Bernanke Watch?
There seems to be quite a cloud of dust being kicked up over a number of concurrent and intertwined themes concerning the Federal Reserve Board: there are matters of its secrecy, its competence, its role in the future of bank regulation and now also its management. Simultaneously as we head into Fall we will be caught up in the debate about how to re-regulate the banking sector.
At the center of all this is Ben Bernanke the Fed Chairman who’s term in that role expires in January.
Let’s pick this all apart to get some perspective:
- I agree with Joe Stiglitz that we should have a healthy debate about whether to re-appoint Bernanke. The point being that among the issues we need most strongly to confront is that the crisis underlined the extraordinary ‘group think’ endemic throughout our financial elite, whether they are in the banks or in the regulators or academia. Bernanke is very representative of this group think – which relies far too much on so-called market forces and not enough on regulation. It would be healthy to open up our thought processes, and having a different Fed chairman would signal that intent.
- That raises the obvious problem: given group think is there a candidate of sufficient caliber not cut from the ‘market knows everything’ mould? And therein lies the rub. No one leaps off the page as being qualified, except for Janet Yellen out in San Fransisco. Given some of her recent speeches I am sure she’d cause quite a few raised eyebrows as Fed Chairwoman.
- On the contrary side: I would oppose Larry Summers. He’s a very bright guy, but is absolutely and resolutely a Wall Street buddy. He just doesn’t seem able, yet at any rate, to get the point about how dangerous the big banks have become. They own us. That has to stop. They profiteer at our expense. That has to stop. They are behaving in an anti-social manner. That has to stop. They used our money to pay out dividends and bonuses. That has to stop. In all these confrontations Summers hasn’t been able to muster the courage to oppose the big banks. Either he isn’t strong enough, or he is on their side. Both conditions make him a bad Fed chairman.
- Geithner would be worse. He’s a Wall Street fan. He seems very vocal about reform, but he is far too aligned with big banking and that group think.
- As for the Fed itself. It needs to be reformed. Those who want a close Congressional control are ignoring the value of independence. All the evidence suggests the economy will benefit from an independent central bank.
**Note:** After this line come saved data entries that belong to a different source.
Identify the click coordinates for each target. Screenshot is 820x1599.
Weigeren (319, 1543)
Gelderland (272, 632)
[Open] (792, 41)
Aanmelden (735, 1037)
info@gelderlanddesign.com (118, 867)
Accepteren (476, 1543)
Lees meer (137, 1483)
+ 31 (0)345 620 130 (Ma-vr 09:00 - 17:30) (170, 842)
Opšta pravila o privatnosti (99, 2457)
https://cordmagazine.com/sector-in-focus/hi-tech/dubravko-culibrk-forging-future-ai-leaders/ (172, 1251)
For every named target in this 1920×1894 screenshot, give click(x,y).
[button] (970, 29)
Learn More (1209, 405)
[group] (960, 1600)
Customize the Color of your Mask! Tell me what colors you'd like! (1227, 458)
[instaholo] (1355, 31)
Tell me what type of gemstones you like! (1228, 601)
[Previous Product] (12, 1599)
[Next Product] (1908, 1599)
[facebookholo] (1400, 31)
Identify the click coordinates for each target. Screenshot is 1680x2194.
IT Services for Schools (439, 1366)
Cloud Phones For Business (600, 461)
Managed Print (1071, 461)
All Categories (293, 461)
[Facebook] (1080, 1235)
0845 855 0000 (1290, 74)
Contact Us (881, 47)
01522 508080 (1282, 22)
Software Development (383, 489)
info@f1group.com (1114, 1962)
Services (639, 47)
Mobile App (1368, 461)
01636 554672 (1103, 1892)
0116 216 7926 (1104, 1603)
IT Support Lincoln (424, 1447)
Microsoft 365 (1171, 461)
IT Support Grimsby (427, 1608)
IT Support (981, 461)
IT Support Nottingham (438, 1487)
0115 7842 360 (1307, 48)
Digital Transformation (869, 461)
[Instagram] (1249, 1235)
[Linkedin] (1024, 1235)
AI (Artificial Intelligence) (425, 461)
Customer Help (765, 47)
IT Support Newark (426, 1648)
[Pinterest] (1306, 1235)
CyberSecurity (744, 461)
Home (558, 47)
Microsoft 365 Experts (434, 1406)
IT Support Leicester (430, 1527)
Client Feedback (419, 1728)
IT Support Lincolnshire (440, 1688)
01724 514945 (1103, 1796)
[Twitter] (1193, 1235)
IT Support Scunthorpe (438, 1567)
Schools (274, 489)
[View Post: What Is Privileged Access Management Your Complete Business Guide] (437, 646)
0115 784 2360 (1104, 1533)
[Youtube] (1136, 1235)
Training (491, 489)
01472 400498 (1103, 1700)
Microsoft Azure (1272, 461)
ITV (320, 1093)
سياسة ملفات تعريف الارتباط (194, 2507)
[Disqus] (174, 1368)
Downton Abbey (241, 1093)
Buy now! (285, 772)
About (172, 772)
So monetary policy and its market manifestations such as the discount window operations etc need to be kept away from the natural tendency of politicians to favor inflation as a cure all for excess.
- Having said that the Fed made a meal of regulation. It should give up its regulatory role in favor of a focus on monetary policy. I doubt this will happen given Bernanke’s and Geithner’s efforts to make the Fed the center of our new ‘systemic’ regulatory regime. There may be organizations less well equipped for that role, but they don’t spring readily to mind.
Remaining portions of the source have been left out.